予告の映像がなんだかすごかったので、原作未読でどんな話かよくわからないまま、惹かれて観に行ってきました。なんだこの映画は!と圧倒されました。

 

 

とにかくこの映画のカルトっぷりに驚愕しました。一体この映画はどこに向かいどんな風景を見させてくれるのか、観てる間まったくわからないんですよね。我々のルールとは、全く違うもっと大きなルールで動く宇宙規模の祭り、文字通り祭りをただただ見てるしかない凄みをバシバシと感じました。


ただ画面が凄まじいので画面を見てるだけで飽きないんだけど、中盤からまじで何を見せられているのー?とまったくわからなくなり、必死に追ってたらちょっと最近でも珍しいくらいの大トリップ映像祭りを見せられてもう瀕死状態でエンドロールを迎えて米津さんの音楽を聴いてたら、歌詞が出るんですけどこの音楽、その歌詞を追ってると「あ、こういうことが言いたい映画だったのかしら」と少し気づき、エンドロール後の映像で、「あぁ」とさらに少し納得し、思考がやっと追いつくという凄まじい旅でした。そう旅。結局この映画は観終わってみるとものすごく「2001年宇宙の旅」っぽかったなぁ!と思ったのでした。



まさに「2001年宇宙の旅」ならぬ「2001年海中の旅」。もしくは、ジュブナイル版「2001年宇宙の旅」な、様相。


なにがモノリスでなにがハルなのかはいろいろ当てはめられそうですが、まったく我々とは違うルールの生命体が、人間を、というか1人の少女を次の段階に進化・成長させる話で、エンドロール後の映像を見終わり振り返ってみると、壮大な話を描きつつも、テーマ自体は「1人の少女の成長」というところに落ち着いて、なんか結構まっとうなジュブナイルだったなぁと思います。

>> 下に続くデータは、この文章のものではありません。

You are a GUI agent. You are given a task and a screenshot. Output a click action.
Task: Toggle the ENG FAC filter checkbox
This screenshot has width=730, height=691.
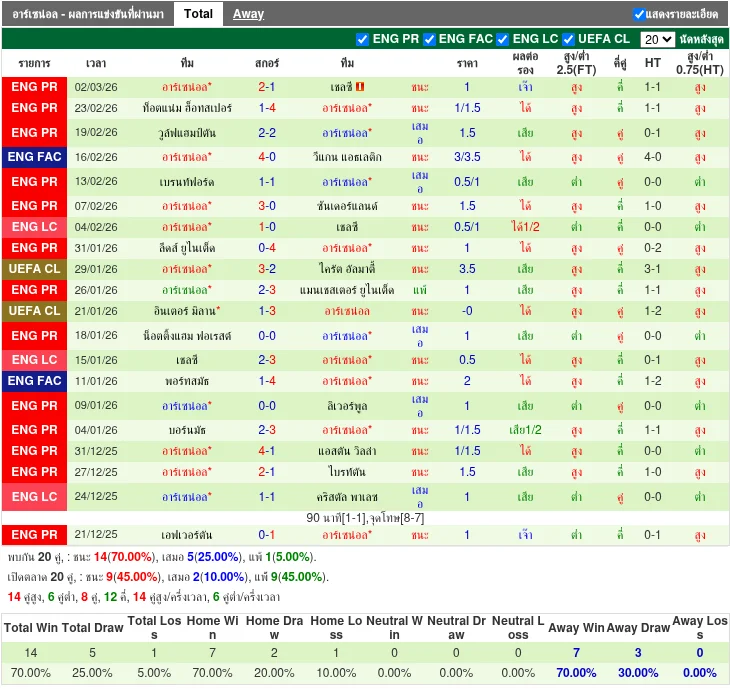point(430,39)
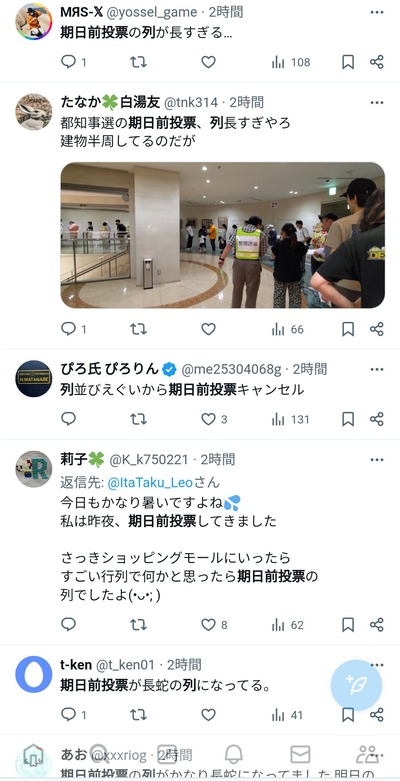The image size is (400, 781).
Task: Retweet the post by t-ken
Action: 138,715
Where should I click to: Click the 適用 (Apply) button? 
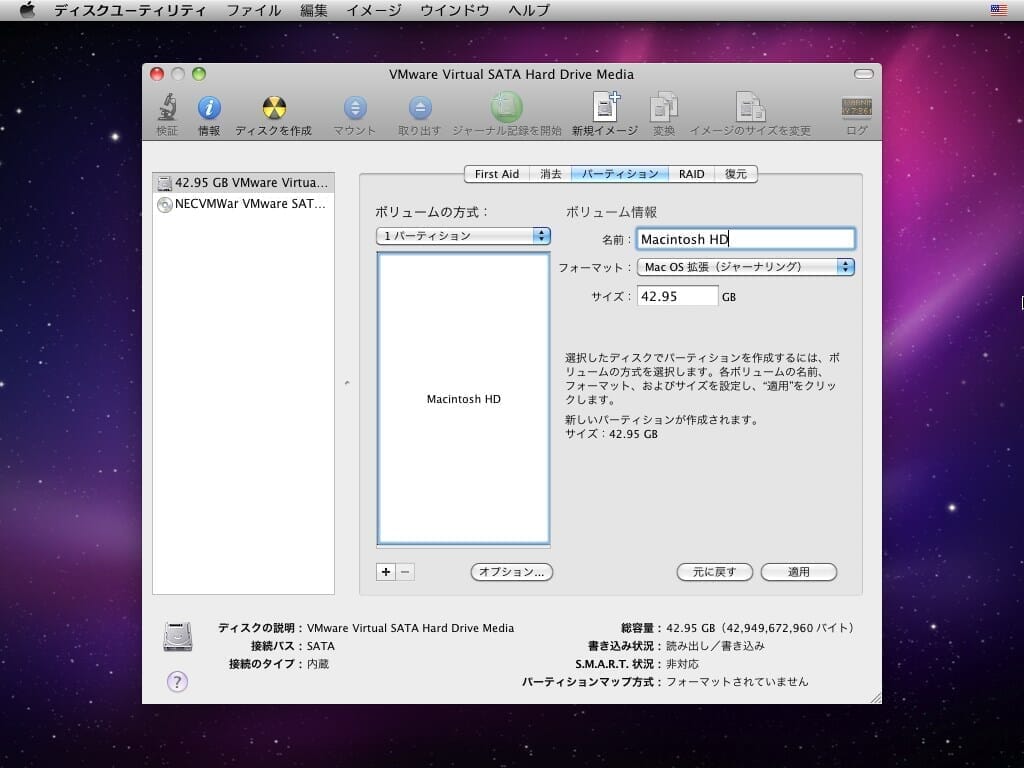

「成長」って、いろいろあるけど、大きくは生と死を知ることだと思うんですよね。で、生と死を描くには、「性」を描くことは必然だと思うんです。で、よくよく考えると、この映画、すげぇエロいんですよね。みんなの子役、芦田愛菜ちゃんをキャスティングしてるからすごく罪悪感はあるし、それを狙ってるなら製作陣の変態っぷりは本物だと思いますが。なんにせよ、たぶんこの映画は壮大なエロスを描こうとしてると思うんですよ。後半の祭りはもう誰にも明らかなくらいかなり性のメタファーが濃厚で。見れば見るほどあれはあれのメタファーなのでは!とか、母なる海とは言いますし、この映画が出産で終わるということも含めれば、これはもう確実に心だけではなくまさに心身ともに少女が成長する話なんじゃねぇかなと思ったんですよね。って、いいつつ芦田愛菜ちゃんだからすげぇなんか罪悪感あるんだけど、でもこのキャスティングはぜったい確信犯的な狙いだと思います。もうさ、後半の祭りはあれはもう壮大なセックスだよぜったい!笑


そんなわけで、まぁなにが正解がわからないけど、なんかすげぇもん見た!とすごい、満足感がありました。原作も読みたいのと、あとなんといってもこの映画、ドキュメンタリーがあるらしく、その予告を見るとさらにぶっ飛んでそう….そちらも楽しみにしております。すごかったです。